Vedremo se il barlume di speranza di una attenuazione delle ostilità con lo scambio dei prigionieri prenderà spinta oppure si spegnerà subito, riattivando un conflitto che non conosce limiti alla sua violenza. Atterrisce che i bombardamenti israeliani non risparmino nemmeno gli ospedali: il 21 novembre sono morti tre medici nell’abbattimento del terzo e quarto piano dell’ospedale di Al Awda, e due di questi erano operatori di Medici Senza Frontiere; due giorni prima, il 19 novembre, ne era morto un altro nell’attacco contro un convoglio di Msf. I bombardamenti si abbattono indiscriminatamente su tutto.

Gaza nord è un campo di macerie. Il noto e reputato sito investigativo Bellingcat, utilizzando immagini dal satellite, cifra tra il 50 e il 60% la percentuale di case distrutte o gravemente danneggiate.
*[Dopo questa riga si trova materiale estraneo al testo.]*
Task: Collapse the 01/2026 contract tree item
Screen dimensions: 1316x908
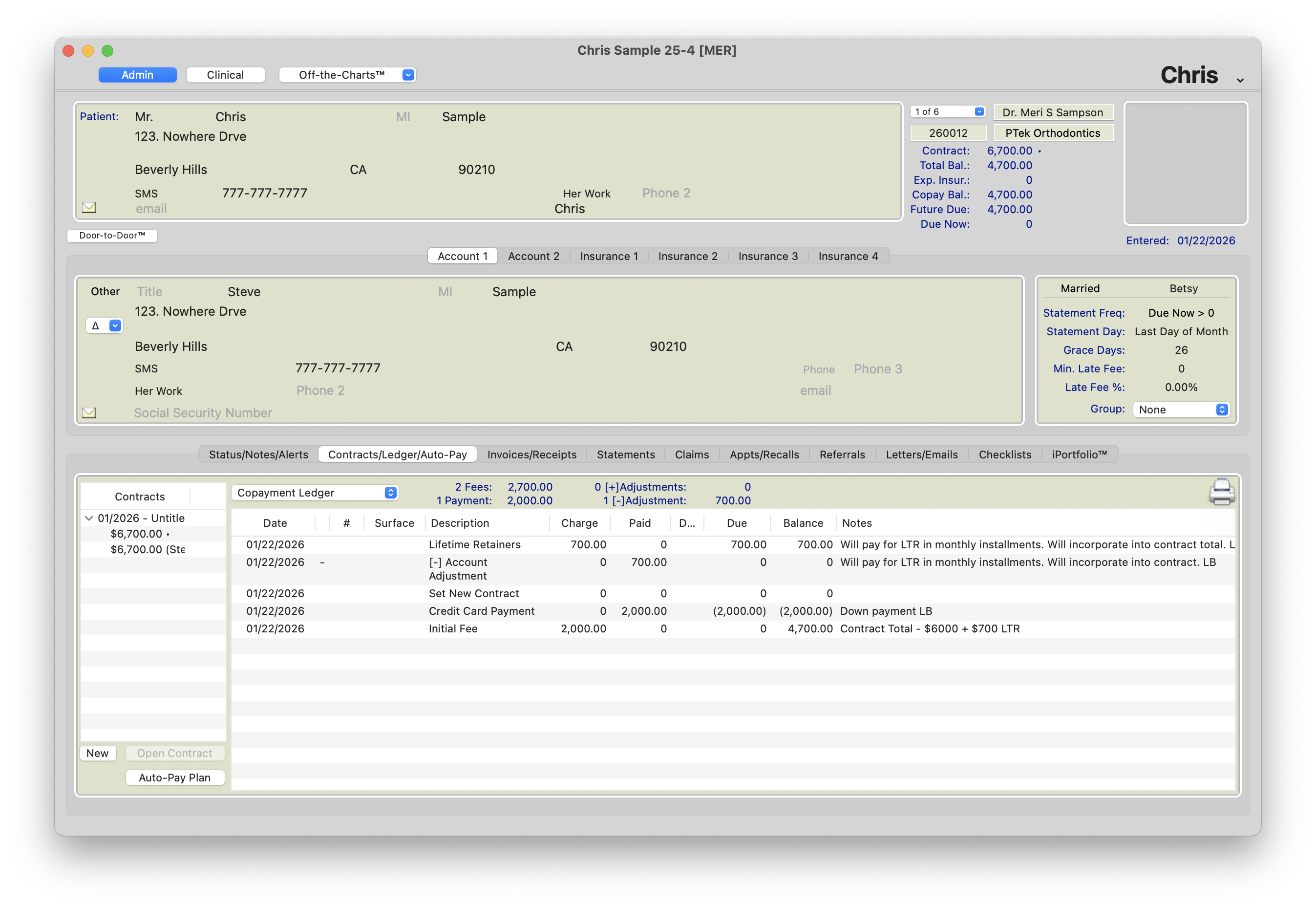Action: (89, 519)
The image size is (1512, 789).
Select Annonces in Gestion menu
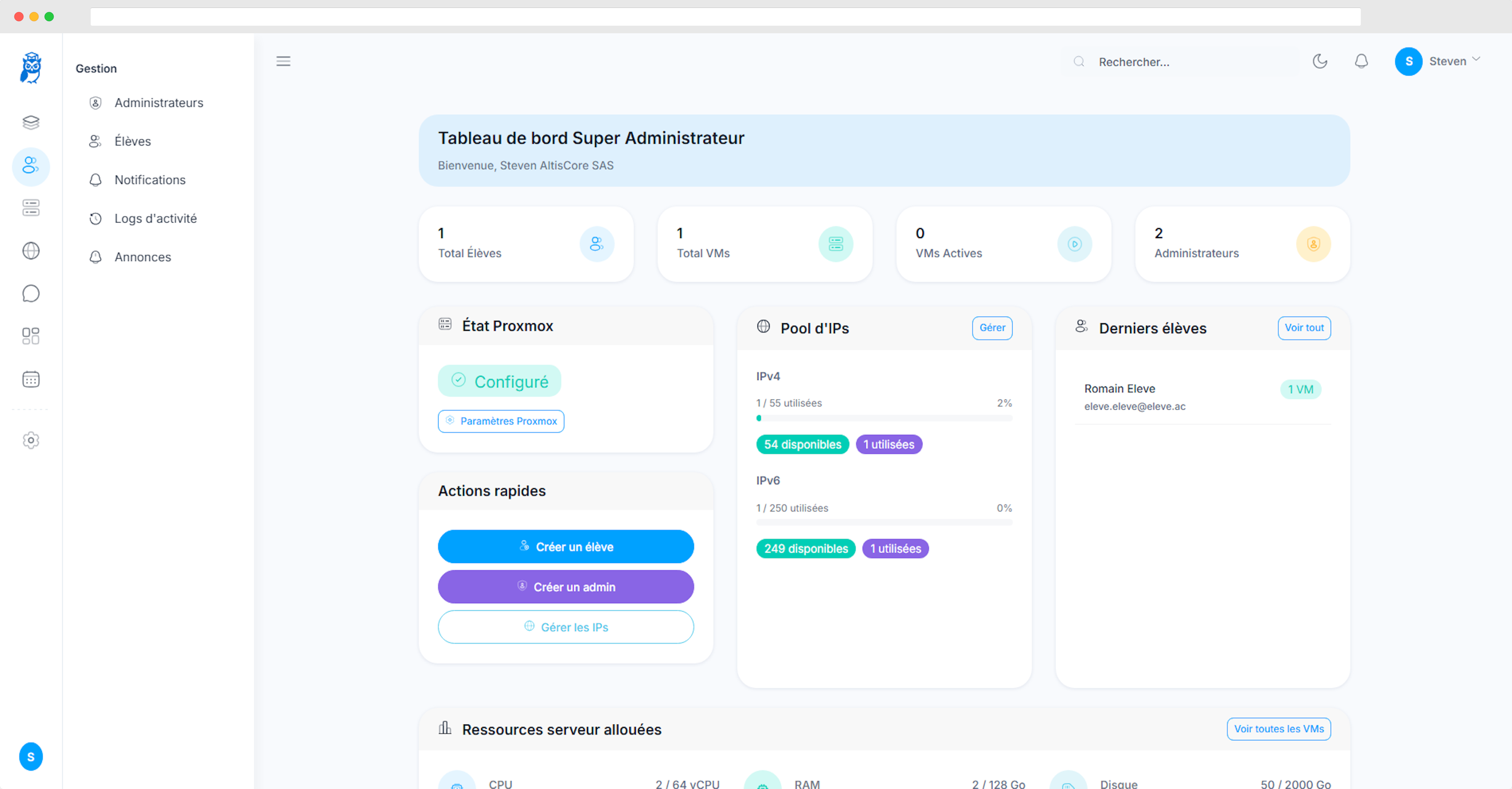(143, 257)
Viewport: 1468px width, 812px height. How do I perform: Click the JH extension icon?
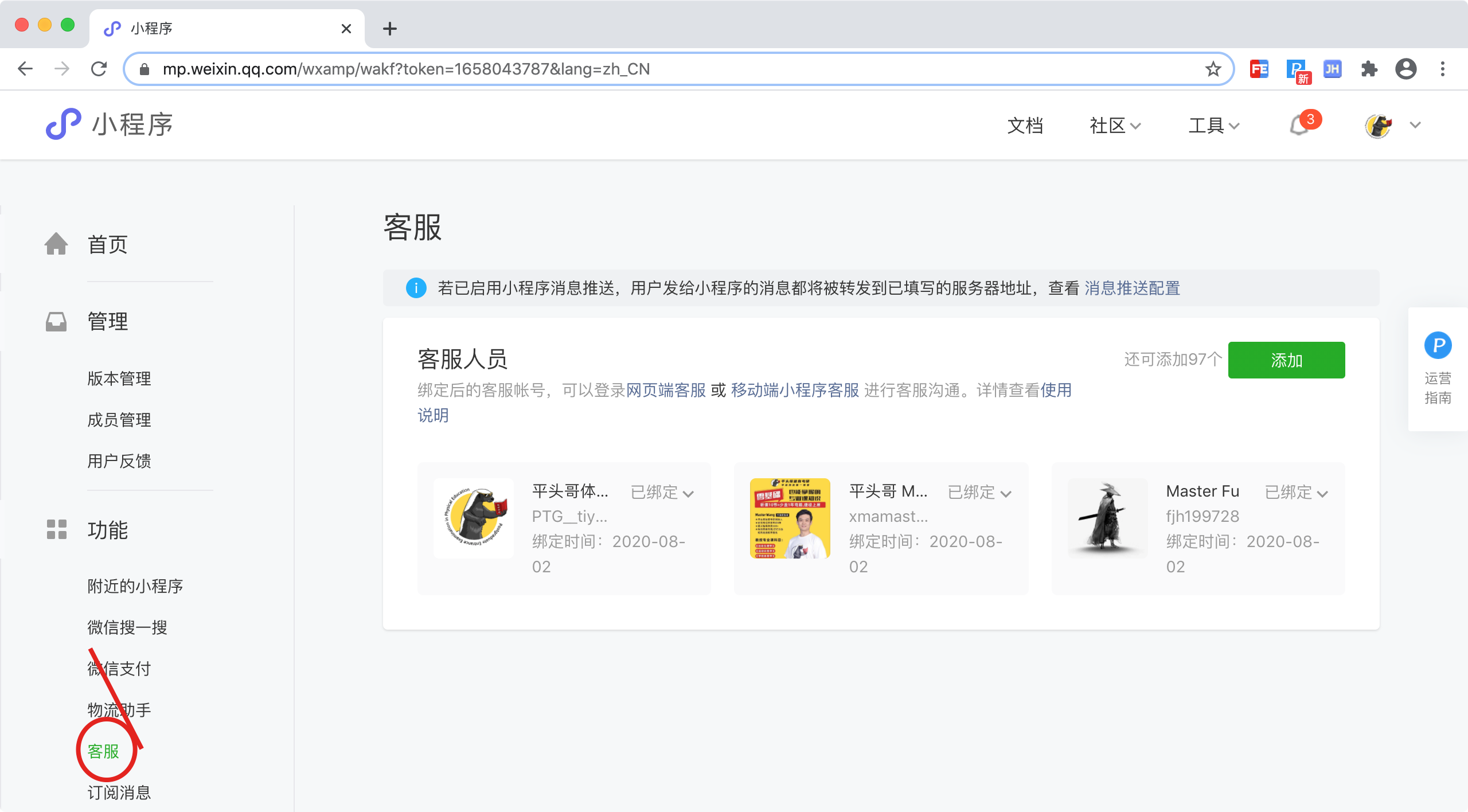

La furia vendicativa di Israele si dispiega in tutta la sua potenza, ignorando le sollecitazioni degli Stati Uniti, dell’Ue e di altre organizzazioni internazionali ad evitare quanto possibile morti di civili.

La psicoanalista Merav Roth, parlando delle ferite nell’animo inflitte ai sopravvissuti e a tutti gli israeliani dal 7 ottobre, in un intervento su Haaretz ha avvertito del «pericolo che il comportamento omicida, la barbarie e il razzismo [messi in atto da Hamas] diventino contagiosi e avvelenino le nostre anime; [..] bisogna trovare la luce in fondo alle nostre anime [..] per scegliere il bene contro il male».

Invece il governo israeliano sta trascinando il suo paese verso un baratro di inciviltà. E questo incrina la strenua difesa che i democratici occidentali hanno sempre fatto di Israele, perché lo si riconosceva come un proprio rappresentante, se non addirittura un modello. Negli ultimi mesi le reazioni della società civile allo strisciante golpe istituzionale progettato da Netanyahu hanno suscitato grande ammirazione tra i democratici di tutto il mondo. Ora tutto questo si sta sgretolando a causa del fanatismo religioso e del protofascismo della destra estrema.

Israele va salvato dalla cupio dissolvi in cui è stato trascinato dal progrom efferato di Hamas. Aleggia troppo da vicino lo spettro di Masada. Il diritto all’autodifesa, giustamente invocato, deve essere proporzionato. Invece, le scene di una città distrutta, delle colonne di sfollati con le loro poche masserizie, delle irruzioni negli ospedali, oltre alle migliaia di innocenti morti sotto le bombe, vanno in senso contrario.

E quando un ministro auspica il lancio di una bomba atomica su Gaza – arma di cui Israele, contravvenendo a tutte le norme internazionali, non ha mai dischiarato ufficialmente il possesso – emerge il sospetto che la soluzione preferita sia una tabula rasa dei palestinesi. Eppure Israele ha l’occasione - ex malo bonum secondo il detto agostiniano - per definire una volta per tutte il suo futuro e la sua sicurezza. Che non sarà imposta né con le armi, né con la sopraffazione. Ma con uno sforzo, enorme, di dialogo tra leader che da una parte e dall’altra vogliano chiudere la storica frattura tra palestinesi ed israeliani.

E qui il punto dolente non riguarda solo e tanto Gaza, bensì la Cisgiordania. I settecentomila coloni là istallati, sulla cui protervia e arroganza, quando non deborda in violenza gratuita, la sinistra liberal israeliana mantiene una vigile, ammirevole, attenzione, lasceranno mai le terre palestinesi, con un replay di quanto accaduto a Gaza quindici anni fa, moltiplicato per 10? Oppure, detto per pura ipotesi, saranno disposti a vivere sotto uno stato palestinese indipendente e sovrano? Questa è la vera domanda.

Se non c’è risposta a questo, Israele non sarà mai al sicuro. Noi europei, però, non possiamo lavarci mani: se pensiamo che la pace in Medio Oriente ci riguardi, siamo disposti a mandare, con tutti i rischi connessi, un contingente di molte migliaia di soldati a fare peace-enforcing e peace-keeping? O ci limitiamo alle belle parole?